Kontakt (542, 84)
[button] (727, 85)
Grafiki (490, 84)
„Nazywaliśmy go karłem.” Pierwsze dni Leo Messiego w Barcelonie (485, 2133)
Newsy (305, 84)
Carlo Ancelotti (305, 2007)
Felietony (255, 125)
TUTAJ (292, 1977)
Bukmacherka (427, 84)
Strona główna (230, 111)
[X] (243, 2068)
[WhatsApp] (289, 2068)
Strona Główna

Exercise instructions
Write out exactly those lines of the records above that lie from the one with "Grafiki (490, 84)" through the last line, including both.

Answer for this exercise
Grafiki (490, 84)
„Nazywaliśmy go karłem.” Pierwsze dni Leo Messiego w Barcelonie (485, 2133)
Newsy (305, 84)
Carlo Ancelotti (305, 2007)
Felietony (255, 125)
TUTAJ (292, 1977)
Bukmacherka (427, 84)
Strona główna (230, 111)
[X] (243, 2068)
[WhatsApp] (289, 2068)
Strona Główna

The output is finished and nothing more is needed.